Saying that mergers and acquisitions (M&A) activity in the payments space has been active is an understatement. Over the past few years, major U.S. payment processors have merged, resulting in fewer, but bigger companies. Consolidation can result in a number of benefits for the parties involved, as well as for merchants that may gain access to new technologies and have the ability to support additional types of payment transactions.
For ISVs, however, payments M&A activity can mean you get to work one day to find that your payment processing partner is different than the day before. You may even suddenly be linked to a company that you had decided not to partner with for one reason or another. Moreover, you may now be a part of an ISV partner program with a company that offers what you had considered a rival solution.
Regardless of the situation you find yourself in, payments M&A activity raises the question: Stay or go?
Make an Informed Decision
With so much at stake — not the least of which is integrating your software with another payment processing solution — it’s essential to weigh all of your options and make the best decision for your ISV. Ask and answer these five questions following a merger or acquisition:
1. Will the merger or acquisition change the features of the solutions you provide your customers? A payments M&A activity driver is when one or both companies wants to expand their capabilities. Understand the advantages this could offer your ISV.

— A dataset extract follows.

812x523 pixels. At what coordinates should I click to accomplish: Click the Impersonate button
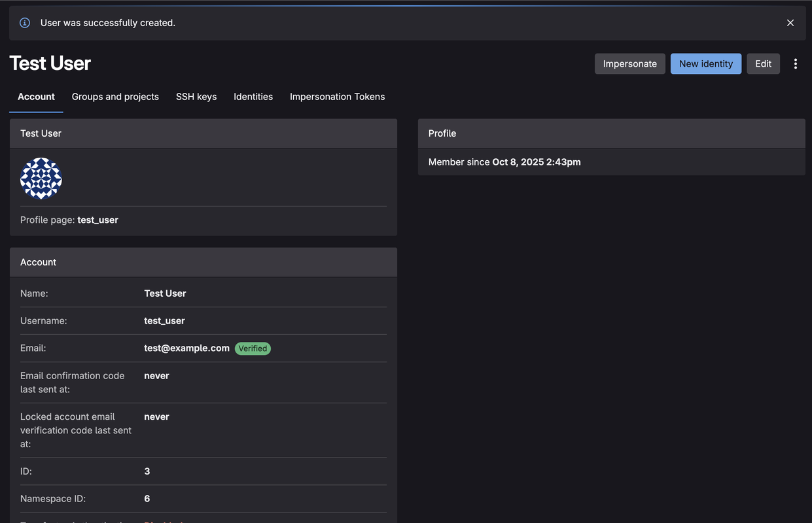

2. Will the headquarters of the organization change? Your U.S.-based payment processing partner could now be headquartered in a different country. Will that have an impact on your business?
3. Will the new organization handle customer service in the same way? Will you and your customers still receive personalized attention from account reps or will the new enterprise change processes? Will you lose business relationships that you’ve built and need to forge new ones?
4. Will prices change? Payment processing companies can have varied fee structures. Will your customers’ invoices reflect the same types of fees — and the same price?
5. What are your other options? Even if you aren’t convinced that the merger’s pros outweigh the cons, are your alternatives better?
When Payment Companies Expand Their Capabilities beyond Payments
In addition to consolidation among payment processors, payment companies may also choose to acquire a company that expands its capabilities, for example, a payments company may acquire an e-commerce solution that merchants can use to sell online.
This type of acquisition may benefit some partners — it can enable them to offer a broader range of solutions to their customer. But, it can also result in a payments company that’s now competing with its ISV partners, selling the same type of solution that they’ve taken to market.
Although there’s no way to guarantee you’ll never be in this position, making smart choices when you enter into partnerships can help to avoid it. ISVs routinely evaluate potential payment processing partners for their solutions, customer service, expertise in their clients’ industry, and competitive, transparent pricing.
But there’s one more thing to add to that list — their commitment to their ISV community. You want to form partnerships with companies that aren’t only interested about their own growth, but that are also committed to protecting the relationships they’ve built that helped them get to where they are.
The terms of a payment processor’s ISV partner program and the resources that they’ve dedicated to it, such as dedicated account representatives, integration resources, and sales and customer service assistance, will reveal the payment company’s level of commitment to its ISV partners.
The onus is also on you to stay informed about industry news and rumors of payments M&A activity. Also, before entering into a partnership, you should also learn about a company’s past and everything you can about where they’re headed in the future.
Forming a partnership with a payment processor and integrating payments with your solution represents a significant investment of time and potential changes to your client’s user experience. Changing payment processing partners is not something you want to repeat often. Choose partners wisely.